Hukum akikah adalah sunnah muakkad, walaupun orang tua bayi dalam keadaan kesusahan. Aqiqah dilakukan oleh Rasulullah Shallallahu ‘alaihi wasallam dan para sahabat beliau. ….Al-Laitis dan Abu Dawud berpendapat bahwa hukumnya wajib. [Fiqih Sunnah 4, hal. 299]

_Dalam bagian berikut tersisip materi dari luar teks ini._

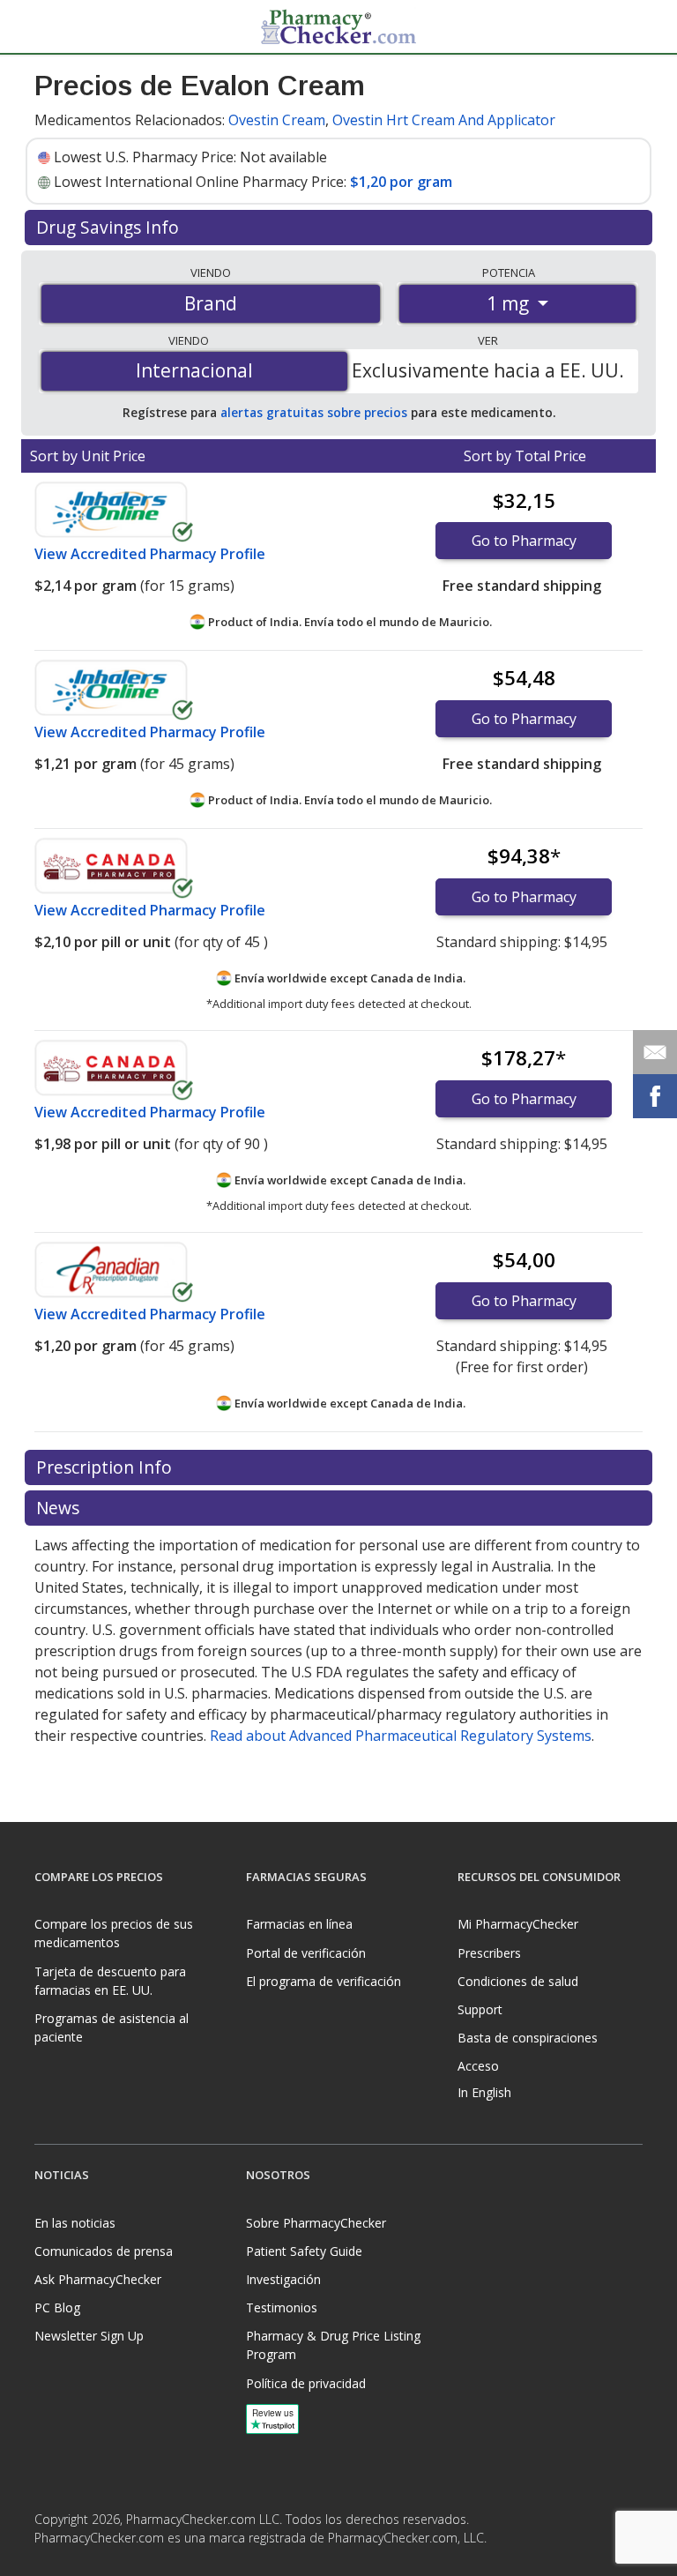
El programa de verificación (323, 1981)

Imam Ash-Shan’ani berkata :
فَذَهَبَ أَحْمَدُ بْنُ حَنْبَلٍ أَنَّهُ إذَا مَاتَ وَهُوَ طِفْلٌ لَمْ يُعَقَّ عَنْهُ أَنَّهُ لَا يَشْفَعُ لِأَبَوَيْهِ
Imam Ahmad berpendapat : Apabila seorang bayi meninggal sebelum diakikahi maka ia tidak memberikan syafaat untuk orang tuanya. [Subulus Salam 3, hal. 585]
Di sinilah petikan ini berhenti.